Initial Allocation Calls: 37 million
Updated Allocation Calls: 563 thousand
Improvement: ~98%

Why rustls works

OpenSSL relies on manual memory allocation and deallocation, which can lead to memory leaks if not handled correctly. OpenSSL also maintains a lot of global state, which can cause issues when used in multi-threaded environments like those in Rust applications. This global state management can result in memory being allocated and not freed correctly, especially in containerized environments, and especially when using FFI. OpenSSL requires explicit initialization and management of locks, which can be error-prone. The default behavior without proper initialization can lead to race conditions and memory leaks in multi-threaded applications.

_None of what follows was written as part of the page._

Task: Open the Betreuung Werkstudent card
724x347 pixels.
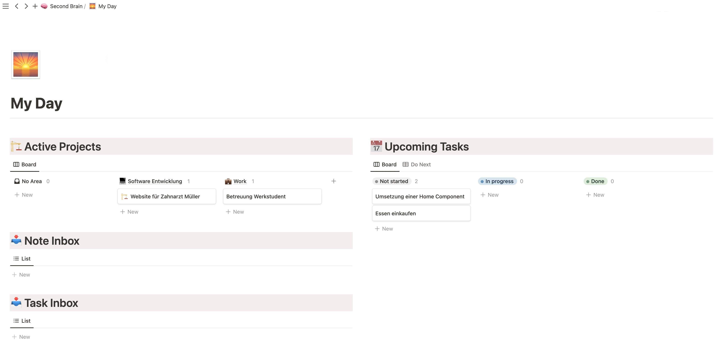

rustls, on the other hand, follows Rust’s memory safety guarantees. It leverages Rust’s ownership, borrowing, and lifetime semantics to manage memory automatically, reducing the risk of leaks. It's also designed to work well in multi-threaded environments, avoiding the global state issues that can plague OpenSSL. And because rustls is written in Rust, it naturally integrates with Rust applications, avoiding the pitfalls of FFI and the associated complexity. It also inherently supports Rust’s concurrency model. It doesn’t rely on global state or require explicit lock management, thus avoiding common pitfalls associated with OpenSSL.

Next Steps

aasseman commented 5 months ago

Wow, this is an awesome report! Thanks for sharing your methodology, I didn't know about heaptrack. It seems that the actual problem is either on reqwest, or whatever the FFI wrapper crate is for OpenSSL. But OpenSSL is a infinite pit of CVEs anyway, so good riddance. The only argument I've heard for sticking with the system OpenSSL lib is that it gets updated by the OS, so you should always have a patched version regardless if the actual app gets patched. Probably not worth the hassle though, especially if users rely on the official container image that by definition will ship a frozen OpenSSL lib anyway.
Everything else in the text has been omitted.